3. Perencanaan itu penting
Ayah saya
selalu mengajarkan saya selalu terstruktur dan rapi dalam merencanakan sesuatu.
Tidak ada istilah hidup mengalir seperti air. Kalau mau berhasil harus
direncanakan dengan baik. Apa yang saya lakukan setiap hari direncanakan,
dicatat, dijadwal. Nah mungkin berawal dari itu, kebiasaan mencatat dan
merencanakan segala hal terbawa sampai sekarang.
4. Aktif berorganisasi dan kegiatan
sosial
Saat
Ramadhan tiba saya yang masih krucil diajak dan dilibatkan dalam kegiatan
Ramadhan di Musholla dekat rumah. Yah meski Cuma bantuin gelar karpet or ikut
menakar beras zakat, dari sini orang tua saya mengajarkan untuk aktif di
kegiatan masyarakat. Di sekolah saya juga didorong untuk aktif di ekstra
kurikuler; Pramuka, Basket, musik atau majalah dinding sekolah. Sehingga hal
ini terbawa saat saya kuliah dan bekerja.

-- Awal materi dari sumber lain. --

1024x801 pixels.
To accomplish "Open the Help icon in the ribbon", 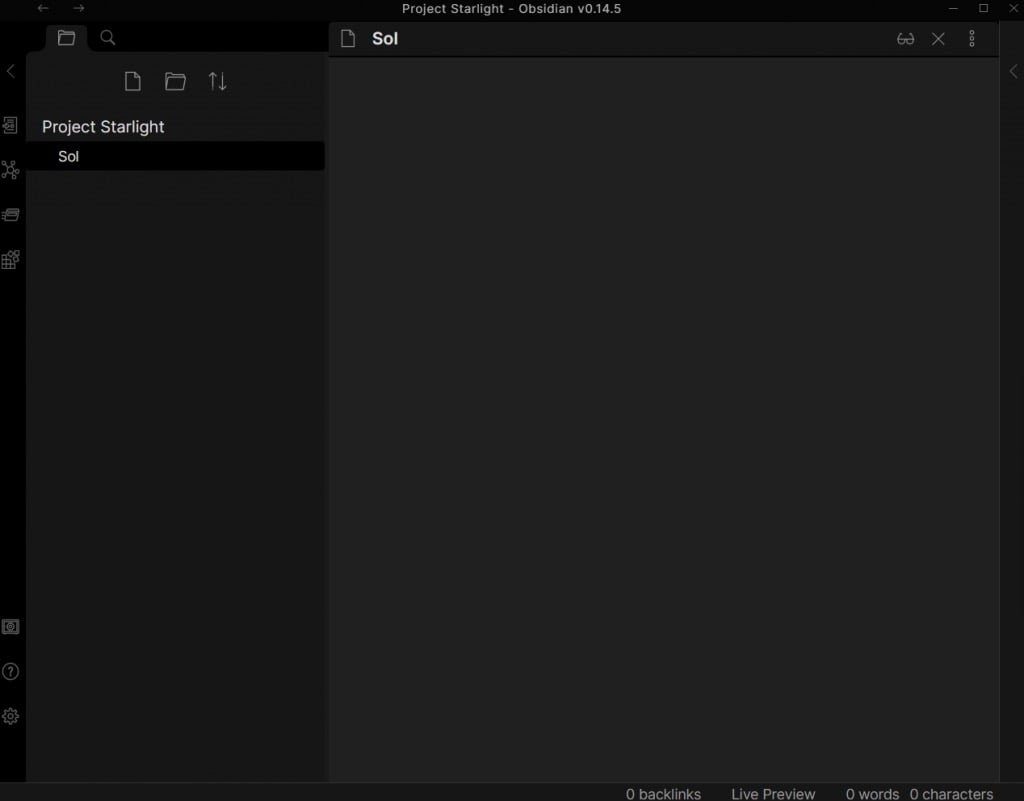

The International Energy Agency has released its annual Global Hydrogen Review which suggests that momentum continues to construct behind... With the power industry going through large challenges to meet the world's future demands, the power transition, along with power safety,... Energy safety is important for social, economic and climate progress, and the accountability of the power industry in sustaining power... The heightened give attention to} power safety and the rising cost of power is reinforcing the difference in decarbonisation velocity between... Ozbolat defined that regardless of outstanding advances in most cancers therapy, there are a scarcity of pre-clinical platforms for learning Sweater Dresses Plus Size experimental anticancer brokers.